What to work on:
Rename "Instruction" to "Command" throughout the rows below and leave everything else unchanged.

Recorded data:

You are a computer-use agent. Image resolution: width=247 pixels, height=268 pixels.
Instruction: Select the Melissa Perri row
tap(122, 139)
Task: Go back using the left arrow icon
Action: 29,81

Right answer:
You are a computer-use agent. Image resolution: width=247 pixels, height=268 pixels.
Command: Select the Melissa Perri row
tap(122, 139)
Task: Go back using the left arrow icon
Action: 29,81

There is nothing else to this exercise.